Goal:
Rewrite every line of the items below, swapping "Homepage" for "Startseite" and changing nothing else. Leave the pictures out.

Input for this task:

□ □ □ □ □ □ □

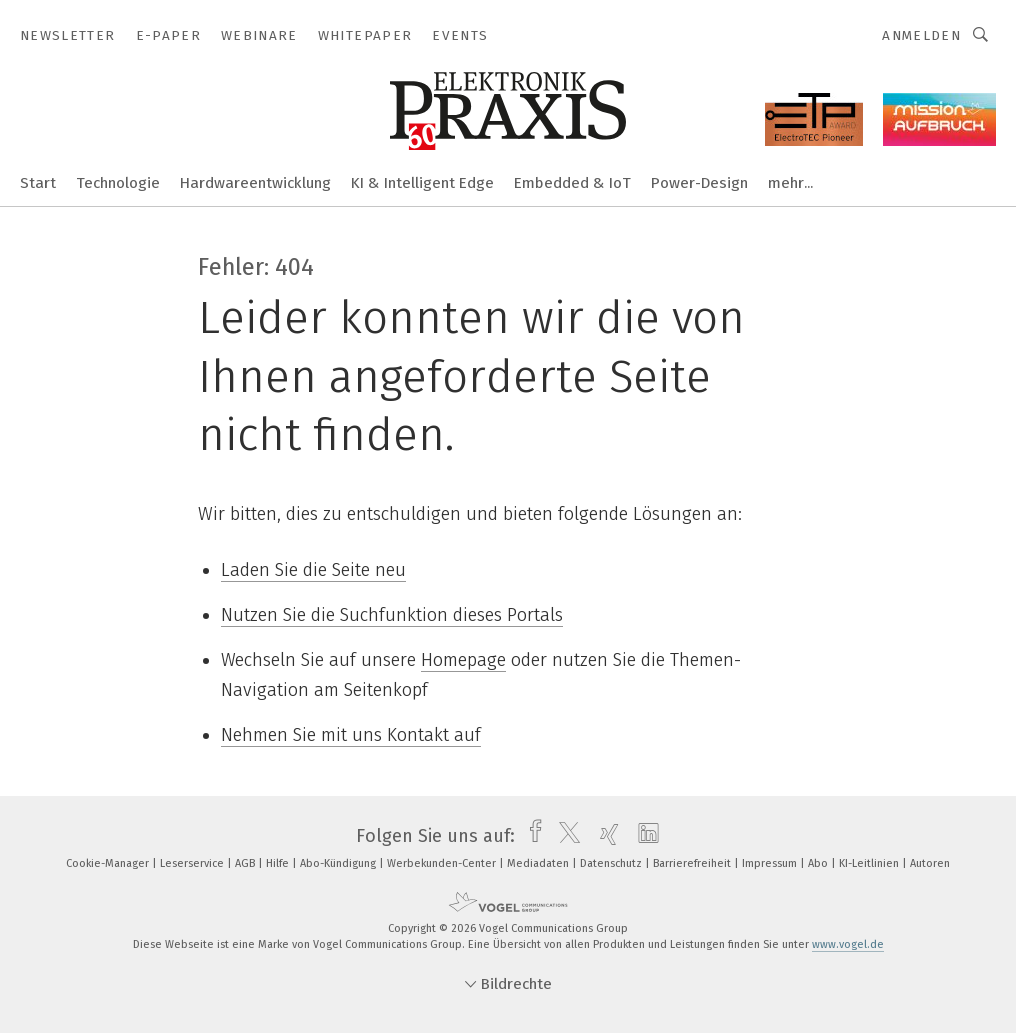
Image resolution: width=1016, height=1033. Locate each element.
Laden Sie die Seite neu (313, 570)
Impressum (771, 863)
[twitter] (564, 836)
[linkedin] (643, 836)
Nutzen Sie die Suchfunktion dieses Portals (392, 615)
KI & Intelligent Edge (422, 183)
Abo (819, 863)
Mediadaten (539, 863)
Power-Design (699, 183)
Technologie (118, 183)
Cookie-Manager (109, 863)
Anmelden (921, 35)
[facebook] (530, 836)
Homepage (463, 660)
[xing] (604, 836)
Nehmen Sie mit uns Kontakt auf (351, 735)
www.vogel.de (848, 944)
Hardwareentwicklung (255, 183)
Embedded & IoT (572, 183)
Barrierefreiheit (693, 863)
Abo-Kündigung (339, 863)
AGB (246, 863)
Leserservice (193, 863)
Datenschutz (612, 863)
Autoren (930, 863)
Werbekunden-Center (443, 863)
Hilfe (279, 863)
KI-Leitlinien (870, 863)
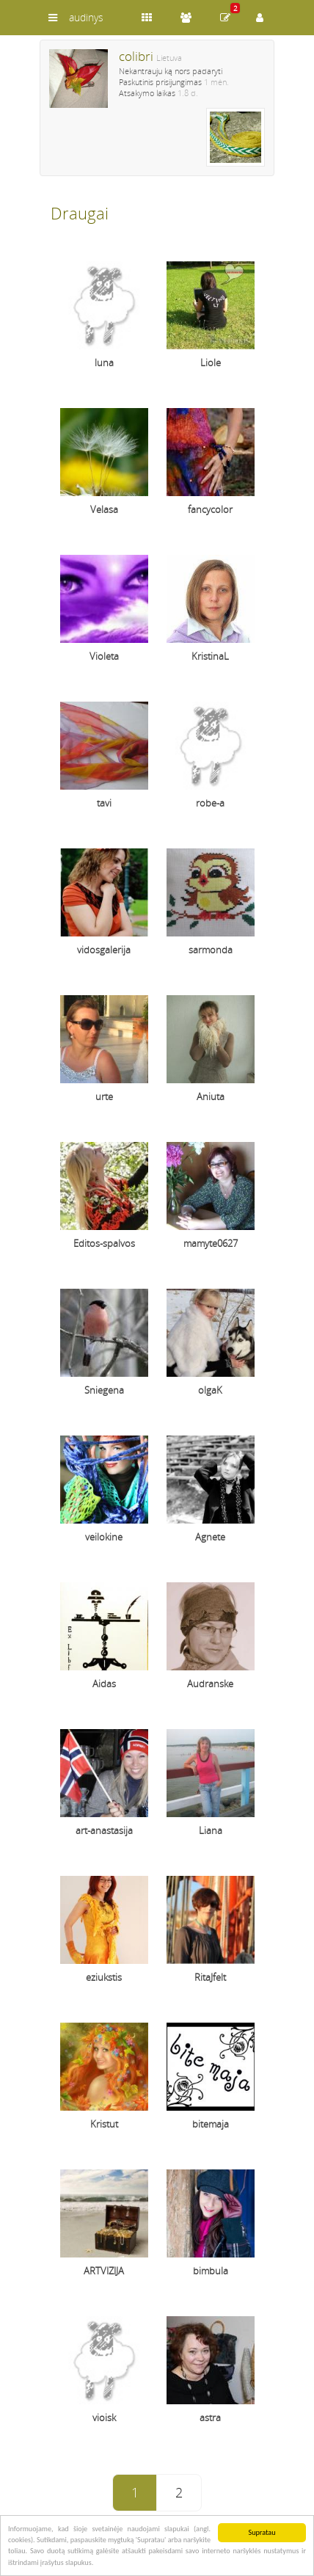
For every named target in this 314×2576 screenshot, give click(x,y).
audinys (86, 17)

□ □ □ □ □ □ □

Complete response:
Image resolution: width=1016, height=1033. Locate each element.
Laden Sie die Seite neu (313, 570)
Impressum (771, 863)
[twitter] (564, 836)
[linkedin] (643, 836)
Nutzen Sie die Suchfunktion dieses Portals (392, 615)
KI & Intelligent Edge (422, 183)
Abo (819, 863)
Mediadaten (539, 863)
Power-Design (699, 183)
Technologie (118, 183)
Cookie-Manager (109, 863)
Anmelden (921, 35)
[facebook] (530, 836)
Startseite (463, 660)
[xing] (604, 836)
Nehmen Sie mit uns Kontakt auf (351, 735)
www.vogel.de (848, 944)
Hardwareentwicklung (255, 183)
Embedded & IoT (572, 183)
Barrierefreiheit (693, 863)
Abo-Kündigung (339, 863)
AGB (246, 863)
Leserservice (193, 863)
Datenschutz (612, 863)
Autoren (930, 863)
Werbekunden-Center (443, 863)
Hilfe (279, 863)
KI-Leitlinien (870, 863)
For every named target in this 314×2576 screenshot, give click(x,y).
audinys (86, 17)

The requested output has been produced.